技能労務職員とは、地方公務員のうち、技能または労務に従事する職に任用される一般職の職員である。学校用務員・給食調理員・清掃作業員・自動車運転手などが該当する。
事務職とは別系統の職として位置づけられ、給与・労働条件の決まり方も一部異なる職員区分である。地方公務員法は職員を一般職と特別職に分けるが、技能労務職員は一般職の中でさらに区別され、地方公営企業労働関係法の一部規定が準用される結果、労働協約を締結できるなど一般の事務職員にない取扱いがある。給料表も事務職とは別の「技能労務職給料表」を用いる団体が多い。近年は定年退職に伴う欠員を正規採用で補充せず、会計年度任用職員や業務委託へ切り替える団体が増え、職員数は減少傾向にある。
労働基本権の取扱いが事務職と異なる
技能労務職員の最大の特徴は、労働協約を締結できる点にある。
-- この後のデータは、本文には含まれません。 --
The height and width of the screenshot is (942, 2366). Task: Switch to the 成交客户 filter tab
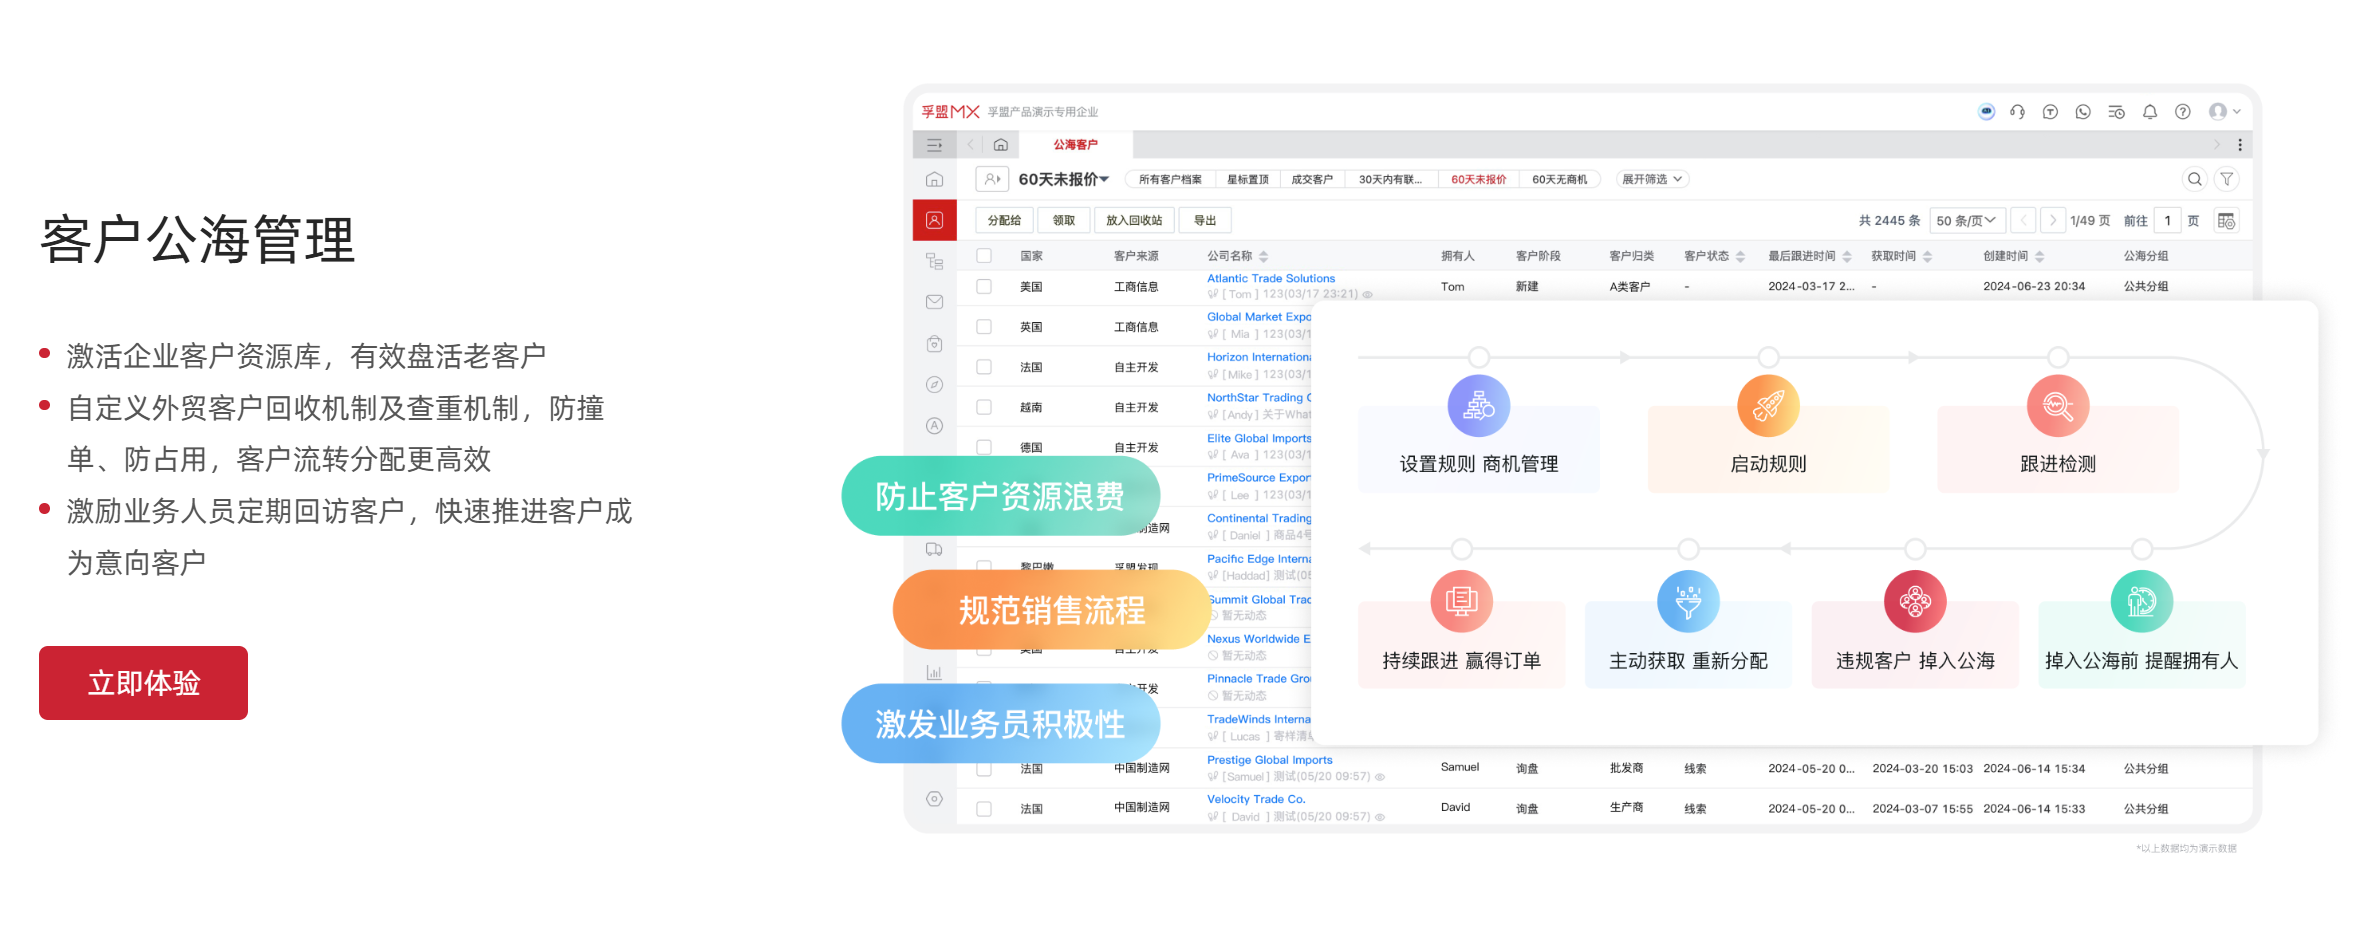pyautogui.click(x=1311, y=179)
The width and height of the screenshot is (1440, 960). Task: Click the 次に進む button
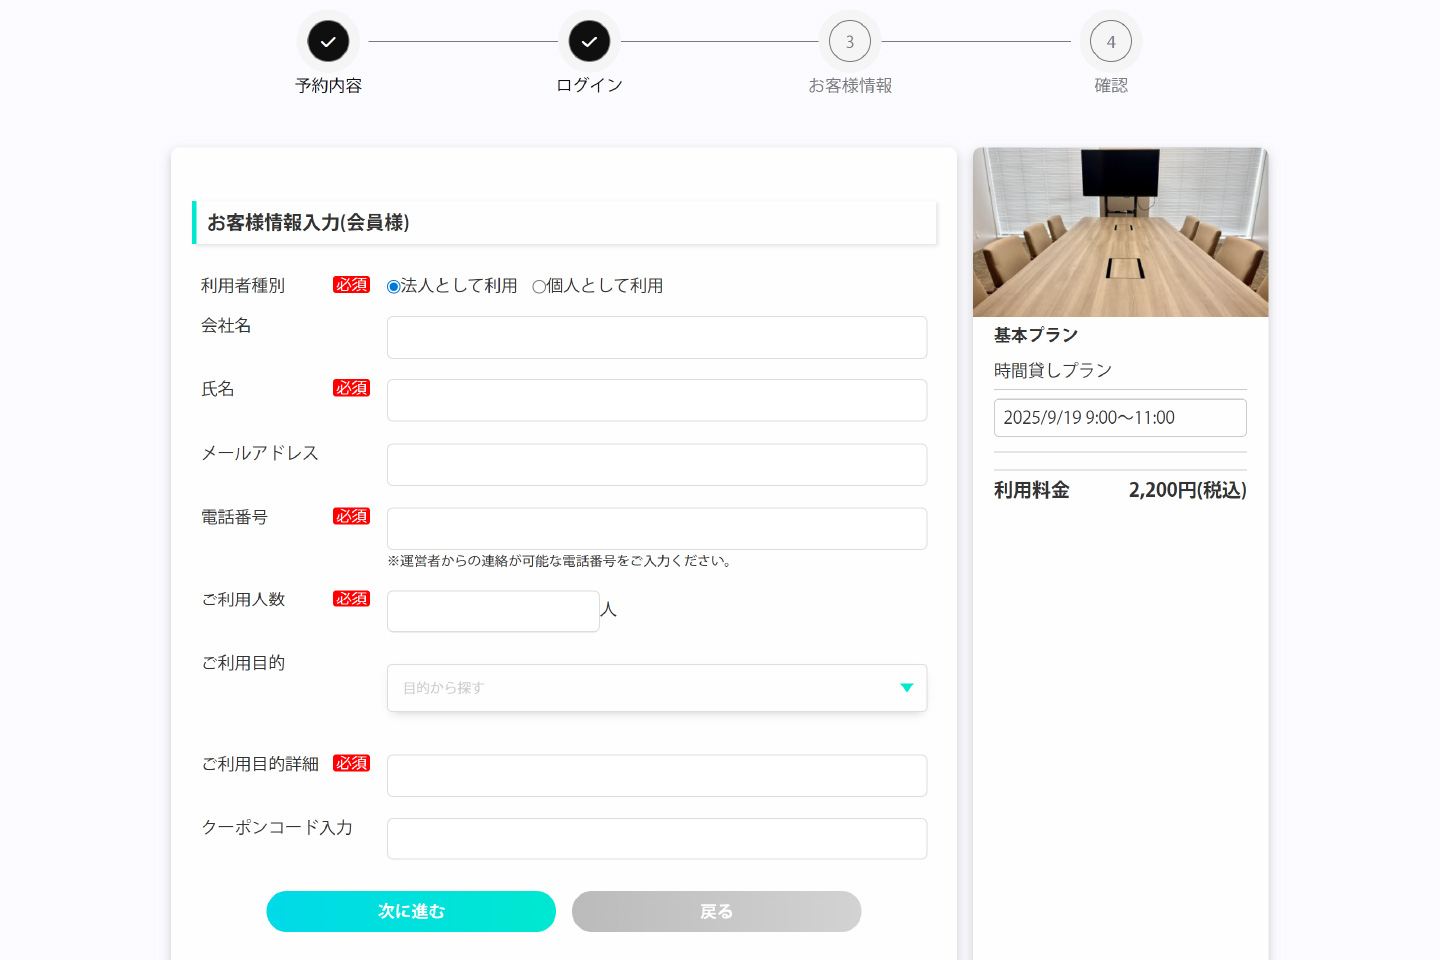(x=411, y=911)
一般の地方公務員は争議行為が禁止され、勤務条件は条例で定まる(給与条例主義)が、技能労務職員には地方公営企業労働関係法の規定が準用され、当局と職員団体が労働協約を結んで勤務条件を定めることが認められる。このため給与改定の手続も、人事委員会勧告ではなく労使交渉を経る点で事務職と道筋が異なる。ただし争議行為の禁止は技能労務職員にも及び、ストライキ等は許されない。労働協約を結べるという点で民間労働者に近い扱いを受けつつ、公務の安定確保のための制約は残るという、中間的な位置づけになっている。
委託化・会計年度化による職の縮小
給食調理・清掃・用務といった技能労務の業務は、民間委託や会計年度任用職員への置き換えが進み、正規の技能労務職員を新規採用しない団体が多数を占めるようになった。背景には、定員適正化計画による総人件費の抑制と、ラスパイレス指数を通じた給与水準への批判がある。結果として、在職する技能労務職員は高齢化し、退職とともに職そのものが消えていく団体も少なくない。残す業務と委託する業務の線引きが、行政改革の論点として繰り返し問われている。